Supplied text
——————————
Oh Priest. We all knew I was going to see this movie. I knew perfectly well what I was getting into. Still I am disappoint. Disappointment is me. Damn you all, Priest could have been awesome, instead you didn't even have the balls to go off the rails into memorable bad movie. You played it safe... ABOUT A MOVIE WHERE NINJA CATHOLIC PRIESTS FIGHT MUTANT VAMPIRES ARE YOU FUCKING INSANE!?!
*cough* right, should get that checked. Sorry. Spoilers ahoy.
Priest takes place on an alternate Earth. It has to because it assumes humanity has been battling strange mutant vampires (with no eyes!) since the middle ages and only the Catholic Church's training of super ninja priest hit squads was able to win the war. The vampire hives (hives?) were destroyed and the few remaining vampires herded into reservations. Sadly the damage of the war was so great (the opening scene has a guy checking for background radiation and soil contamination so I'm assuming nukes were chucked about with wild abandon) that most of humanity fell back into giant dystopian cities that are always dark where people live in a theocratic police state.
Said Theocratic police state is handled wonderfully! You get a sense of crushing order everywhere, people are constantly bombarded with messages stressing the primacy and rightful place of the Church. There are automated confession booths with jackbooted, automatic rifle wielding guards. This place looks like they were practicing for 40K the movie!
Of course the Church is able in 5 minutes to push me to finding them guilty of the sins of Heresy, Blasphemy (if you really want to know ask), Pride and Stupidity. No wonder a group of blind manic non-tool using blood suckers drove us near extinction. In this Alternate Earth we're all idiots.
——————————
Work instructions
a: From the review of the film Priest, list every sin of which the reviewer finds the Church guilty.
b: Answer each of the following from the review of the film Priest:
(i) What does the man in the opening scene check for?
(ii) Where were the few remaining vampires herded?
(iii) What weapons do the guards at the automated confession booths carry?
c: Extend the review of the film Priest with further paragraphs, beginning after its final sentence.

Information provided
——————————
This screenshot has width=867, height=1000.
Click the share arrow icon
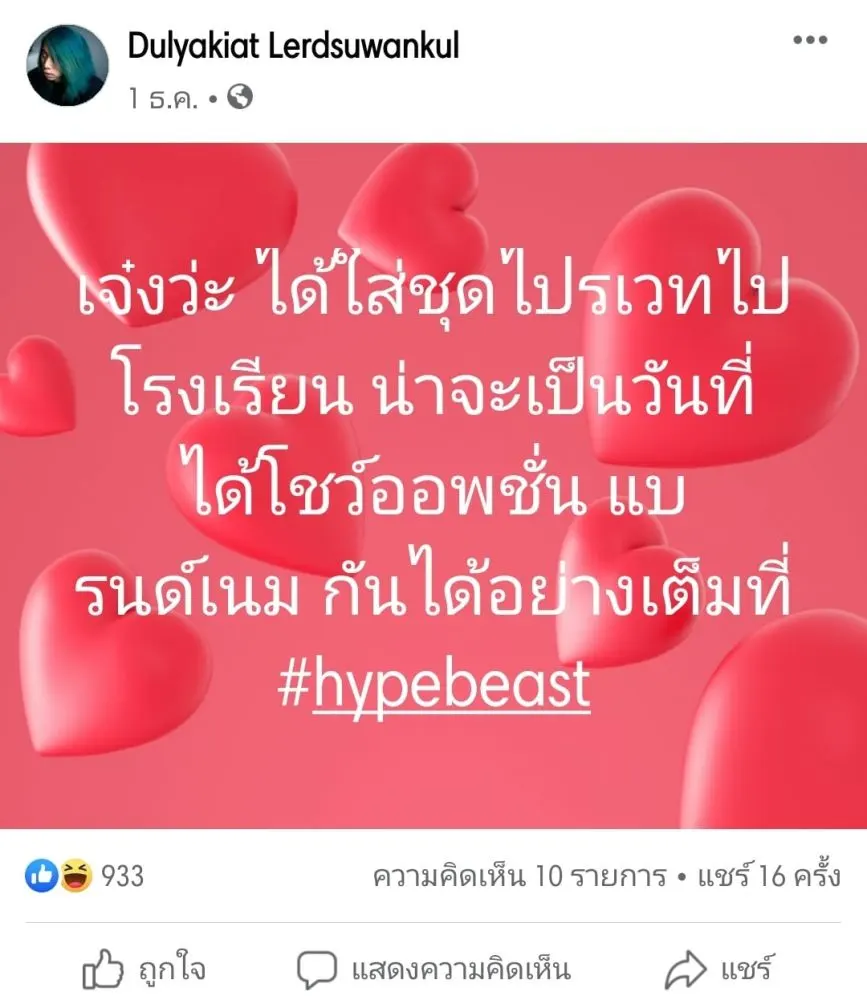pos(686,969)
——————————
Set of answers
a: Heresy, Blasphemy, Pride, Stupidity

b:
(i) Background radiation and soil contamination.
(ii) Into reservations.
(iii) Automatic rifles.

c:
Let me give an example. The Church goes to great expense and effort to find, train and equip men and women with extreme gifts of violence and supernatural physical abilities. After the war, you now have a group of violent, super fast and strong warriors who are skilled in killing things that can shred through platoons of trained soldiers. The priest do what armies with tanks and cannon cannot with melee weapons and their damn bare hands. You following me so far? So you win the war and you herd the remement population into prisons. What do you do with your war winning weapons of doom and death? You send them to shovel shit. Literally. Hey thanks for saving humanity, now never talk about it or meet each other and go work menial jobs and live on the edge of desperation.
I would beat the idiot who suggested that as a policy. Fuck if you're that worried about the Priest (why are worried about them? They're like super loyal until we do something retarded.) then put them to work guarding the damn vampires! I mean fuck! It's something they would actually find fulfillment in doing likely!
Evil doesn't have to mean retarded guys.
Moving on, our main character, Mr. Grimy Mcmutterson finds out his brother's family was wiped out in a vampire raid (well his sister in law is dead, his brother is dying and his "niece" has been kidnapped). This devilered by Hicks (it's only because of Aliens I remember that) who is Young, Awesome Sheriff CoolMan. Holy Fuck! This is big news, I mean... There shouldn't be any vampires around to raid! So wanting to stay right with God, he goes to the Church and ask for the permission to hunt these fucks down and bring the Rigtheous Wraith of the Almighty God upon them! Can I get a Fuck Yeah?
Church: "Fuck No!"
What!?! But!?! Remember when I said evil doesn't have to mean retarded? I was wrong on this alternate earth. The Chruch declares there can't be any vampires out because they say there can't and sending a priest out to save his family would be gross and panic people (hello? You're a totalitarian state! The people know what you tell them.). So Mcmutterson mutters screw that and kicks some ass and goes off into the waste to track vampires.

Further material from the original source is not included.